__Fragmento seleccionado__.
Son, por lo tanto, las consideraciones históricas, más que las lógicas, las que privilegia un texto que analiza su asunto en dos momentos. En el primero, capítulos uno a cuatro, a través de un estudio comparado de la evolución de los dos principios en España, Francia e Inglaterra respectivamente. En el segundo, capítulos cinco a diez, centrándose en el conflicto entre monarquía y democracia desde los tiempos de Fernando VII hasta los de Felipe VI, periodo en el cual el libro quiere resaltar el fenómeno del continuo retorno de las restauraciones.

El trayecto realizado permitirá concluir que son cuatro las posibilidades que se abren ante nosotros. La primera, ya en marcha, consiste en seguir como hasta ahora, intentando reducir los daños causados por los escándalos protagonizados por Juan Carlos I. Una segunda consistiría en «republicanizar» la monarquía, convirtiéndola en «real», y no solo «nominalmente», parlamentaria. Una tercera, cuya posibilidad en absoluto debe minimizarse según el autor, es la de que, con el apoyo de «sectores reaccionarios del poder judicial, del ejército y de ciertos medios de comunicación», Felipe VI optara por una salida autoritaria à la Primo de Rivera. La cuarta sería la que ofrecen las alternativas republicanas, las cuales, «en un país normal, serían la respuesta más adecuada para modernizar el sistema político y económico y para traer más y mejor democracia».

Al servicio de estas últimas milita el texto, cuyos dos primeros capítulos están dedicados a la consideración de «los problemas singulares de la monarquía hispana». Son unos problemas que la separan desde su origen del resto de monarquías europeas y que anticipan muy bien, por ello, la peculiar historia constitucional española de los siglos XIX, XX y lo que llevamos del XXI.

Los «lastres coloniales y absolutistas», «los atropellos de la corona» y los fallidos intentos de republicanizarla son los encargados de protagonizar esta parte del libro, en la que se nos hace saber que, con Isabel y Fernando, comenzaron los «crímenes de los conquistadores», «el expolio de los territorios de ultramar», la «violencia y la brutalidad». La «marca indeleble de 1492» produjo, a continuación, el progreso de la «política de pillaje», la prolongación de la economía feudal, la génesis de una «hidalguía parasitaria» que llevó, ya con Carlos I, a la formación de «un modelo económico extractivista» que frenó la modernización, acometió contra las «leyes, costumbres y lenguas diversas» para, más adelante, incapaz de admitir su fracaso, hacer frente a los crecientes problemas intensificando la opresión, los «desmanes» de todo tipo, la «castellanización forzosa», a pesar de que algunos monarcas «ni siquiera conocían el castellano, por no hablar del resto de lenguas peninsulares».

La «obsesión centralista» y «por la unidad impuesta a cualquier precio» llevó, ya en 1714 y bajo Felipe V, a imponer una «agresiva política tributaria» a la Corona de Aragón y a «acabar», «por afán vengativo», «a modo de represalia», «con la lengua y las instituciones propias» de sus habitantes, en un proceso violento que, a pesar de la resistencia ofrecida «sobre todo en los territorios más afectados por la prepotencia borbónica», nunca dejó de crecer.

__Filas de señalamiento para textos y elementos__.

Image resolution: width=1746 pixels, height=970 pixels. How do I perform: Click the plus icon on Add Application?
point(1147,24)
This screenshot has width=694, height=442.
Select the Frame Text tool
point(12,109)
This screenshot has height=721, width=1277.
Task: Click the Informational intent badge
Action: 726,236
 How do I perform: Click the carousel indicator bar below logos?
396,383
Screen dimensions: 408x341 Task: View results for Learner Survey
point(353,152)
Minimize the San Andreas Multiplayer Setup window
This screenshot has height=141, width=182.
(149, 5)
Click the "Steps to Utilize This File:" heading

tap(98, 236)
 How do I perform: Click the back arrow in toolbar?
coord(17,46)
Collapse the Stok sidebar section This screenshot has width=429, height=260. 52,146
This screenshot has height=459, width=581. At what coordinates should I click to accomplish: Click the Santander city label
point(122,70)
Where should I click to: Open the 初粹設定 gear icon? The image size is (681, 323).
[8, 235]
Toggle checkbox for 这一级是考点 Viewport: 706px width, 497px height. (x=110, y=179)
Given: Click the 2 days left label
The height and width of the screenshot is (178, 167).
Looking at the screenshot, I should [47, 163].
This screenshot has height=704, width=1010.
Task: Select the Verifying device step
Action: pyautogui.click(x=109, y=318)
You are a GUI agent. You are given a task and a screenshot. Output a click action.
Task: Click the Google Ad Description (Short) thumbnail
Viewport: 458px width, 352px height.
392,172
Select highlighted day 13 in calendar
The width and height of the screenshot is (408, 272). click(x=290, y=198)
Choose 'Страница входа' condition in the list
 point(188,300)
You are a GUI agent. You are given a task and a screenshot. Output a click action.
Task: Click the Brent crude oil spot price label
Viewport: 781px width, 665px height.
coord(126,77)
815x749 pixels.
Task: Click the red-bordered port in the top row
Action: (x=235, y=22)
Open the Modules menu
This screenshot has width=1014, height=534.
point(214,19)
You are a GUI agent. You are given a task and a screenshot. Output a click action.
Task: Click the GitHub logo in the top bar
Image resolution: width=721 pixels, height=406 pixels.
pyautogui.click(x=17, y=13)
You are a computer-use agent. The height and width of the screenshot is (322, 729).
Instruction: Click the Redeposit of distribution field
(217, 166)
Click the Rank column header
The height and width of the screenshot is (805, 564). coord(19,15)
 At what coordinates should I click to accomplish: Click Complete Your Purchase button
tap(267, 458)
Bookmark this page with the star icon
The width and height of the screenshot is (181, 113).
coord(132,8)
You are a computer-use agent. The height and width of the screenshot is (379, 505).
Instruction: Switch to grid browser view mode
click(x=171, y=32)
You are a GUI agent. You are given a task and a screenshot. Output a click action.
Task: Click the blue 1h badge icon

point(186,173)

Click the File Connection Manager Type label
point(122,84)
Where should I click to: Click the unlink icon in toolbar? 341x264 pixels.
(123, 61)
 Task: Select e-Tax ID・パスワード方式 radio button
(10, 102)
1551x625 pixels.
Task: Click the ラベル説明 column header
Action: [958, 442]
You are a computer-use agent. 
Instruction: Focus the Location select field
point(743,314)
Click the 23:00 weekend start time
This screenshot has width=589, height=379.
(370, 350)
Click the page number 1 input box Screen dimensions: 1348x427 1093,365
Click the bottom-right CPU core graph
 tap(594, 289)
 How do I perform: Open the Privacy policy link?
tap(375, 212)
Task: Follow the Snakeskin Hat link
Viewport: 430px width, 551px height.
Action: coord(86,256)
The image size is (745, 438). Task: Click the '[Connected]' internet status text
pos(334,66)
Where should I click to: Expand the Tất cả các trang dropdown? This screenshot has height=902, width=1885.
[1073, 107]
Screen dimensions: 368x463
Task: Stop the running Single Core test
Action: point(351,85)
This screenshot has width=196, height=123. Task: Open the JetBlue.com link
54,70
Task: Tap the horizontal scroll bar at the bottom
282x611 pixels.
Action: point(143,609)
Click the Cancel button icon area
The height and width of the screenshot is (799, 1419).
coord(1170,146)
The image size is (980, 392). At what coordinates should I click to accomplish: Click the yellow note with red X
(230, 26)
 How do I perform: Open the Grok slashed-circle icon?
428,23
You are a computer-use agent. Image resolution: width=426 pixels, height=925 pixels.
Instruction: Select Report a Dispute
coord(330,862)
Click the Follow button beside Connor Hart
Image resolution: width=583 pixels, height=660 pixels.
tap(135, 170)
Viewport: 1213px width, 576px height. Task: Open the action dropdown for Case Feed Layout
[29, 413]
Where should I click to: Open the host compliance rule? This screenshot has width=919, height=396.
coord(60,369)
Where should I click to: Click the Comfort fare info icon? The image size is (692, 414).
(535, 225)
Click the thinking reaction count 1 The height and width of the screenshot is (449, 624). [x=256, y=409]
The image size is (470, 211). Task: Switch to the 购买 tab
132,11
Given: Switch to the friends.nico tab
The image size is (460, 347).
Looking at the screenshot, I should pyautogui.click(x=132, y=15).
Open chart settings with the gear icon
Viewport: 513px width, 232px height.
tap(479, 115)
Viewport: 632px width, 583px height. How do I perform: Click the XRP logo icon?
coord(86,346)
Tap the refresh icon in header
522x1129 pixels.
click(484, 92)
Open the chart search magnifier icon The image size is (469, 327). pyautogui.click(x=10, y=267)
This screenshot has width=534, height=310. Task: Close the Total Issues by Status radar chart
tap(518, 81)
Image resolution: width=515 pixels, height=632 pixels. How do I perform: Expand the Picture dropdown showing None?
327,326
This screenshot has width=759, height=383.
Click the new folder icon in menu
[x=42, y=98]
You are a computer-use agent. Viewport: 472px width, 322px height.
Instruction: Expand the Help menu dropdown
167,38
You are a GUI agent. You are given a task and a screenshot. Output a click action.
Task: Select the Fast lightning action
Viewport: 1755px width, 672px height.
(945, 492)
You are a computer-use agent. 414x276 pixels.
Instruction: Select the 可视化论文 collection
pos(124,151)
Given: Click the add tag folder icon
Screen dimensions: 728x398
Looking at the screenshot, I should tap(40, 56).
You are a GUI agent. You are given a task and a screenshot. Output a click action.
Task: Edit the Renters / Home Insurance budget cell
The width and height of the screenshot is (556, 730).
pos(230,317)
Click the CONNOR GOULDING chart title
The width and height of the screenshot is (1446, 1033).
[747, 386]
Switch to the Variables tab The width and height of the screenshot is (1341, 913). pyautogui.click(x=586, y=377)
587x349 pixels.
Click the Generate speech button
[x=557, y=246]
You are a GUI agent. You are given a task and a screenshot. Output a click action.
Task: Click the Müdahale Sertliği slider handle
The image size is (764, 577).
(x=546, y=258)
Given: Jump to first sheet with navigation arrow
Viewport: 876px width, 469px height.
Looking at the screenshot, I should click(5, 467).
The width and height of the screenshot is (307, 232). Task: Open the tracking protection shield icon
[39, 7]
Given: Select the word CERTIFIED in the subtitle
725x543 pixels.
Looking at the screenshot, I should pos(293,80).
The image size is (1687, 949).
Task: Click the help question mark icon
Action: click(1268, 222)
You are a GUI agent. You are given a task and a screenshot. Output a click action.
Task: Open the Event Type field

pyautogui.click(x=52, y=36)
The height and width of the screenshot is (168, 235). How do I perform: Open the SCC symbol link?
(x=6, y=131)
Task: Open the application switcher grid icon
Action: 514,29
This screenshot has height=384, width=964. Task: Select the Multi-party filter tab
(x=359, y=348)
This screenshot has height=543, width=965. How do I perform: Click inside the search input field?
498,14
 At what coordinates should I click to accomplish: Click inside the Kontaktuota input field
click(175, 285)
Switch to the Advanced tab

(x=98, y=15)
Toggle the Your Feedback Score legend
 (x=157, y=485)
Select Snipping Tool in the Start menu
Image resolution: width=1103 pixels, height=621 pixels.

__Tarea planteada 1__.
Según el fragmento seleccionado, ¿en qué países se estudia comparativamente la evolución de los dos principios? Enuméralos todos.
__Tarea planteada 2__.
Reproduce al pie de la letra el tramo de las filas que va desde la que contiene "This screenshot has height=384, width=964." hasta la última fila, ambas incluidas.

__Respuesta completa 1__.
España, Francia e Inglaterra.

__Respuesta completa 2__.
This screenshot has height=384, width=964. Task: Select the Multi-party filter tab
(x=359, y=348)
This screenshot has height=543, width=965. How do I perform: Click inside the search input field?
498,14
 At what coordinates should I click to accomplish: Click inside the Kontaktuota input field
click(175, 285)
Switch to the Advanced tab

(x=98, y=15)
Toggle the Your Feedback Score legend
 (x=157, y=485)
Select Snipping Tool in the Start menu
Image resolution: width=1103 pixels, height=621 pixels.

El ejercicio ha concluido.